Set exercise. Reproduce every line of the data below, requests included, adding -3 to each coordinate value in the answers.

Provided entries.
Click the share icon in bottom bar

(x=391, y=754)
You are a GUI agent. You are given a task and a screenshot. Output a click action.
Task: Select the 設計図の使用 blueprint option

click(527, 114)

Exercise answer.
Click the share icon in bottom bar

(x=388, y=751)
You are a GUI agent. You are given a task and a screenshot. Output a click action.
Task: Select the 設計図の使用 blueprint option

click(524, 111)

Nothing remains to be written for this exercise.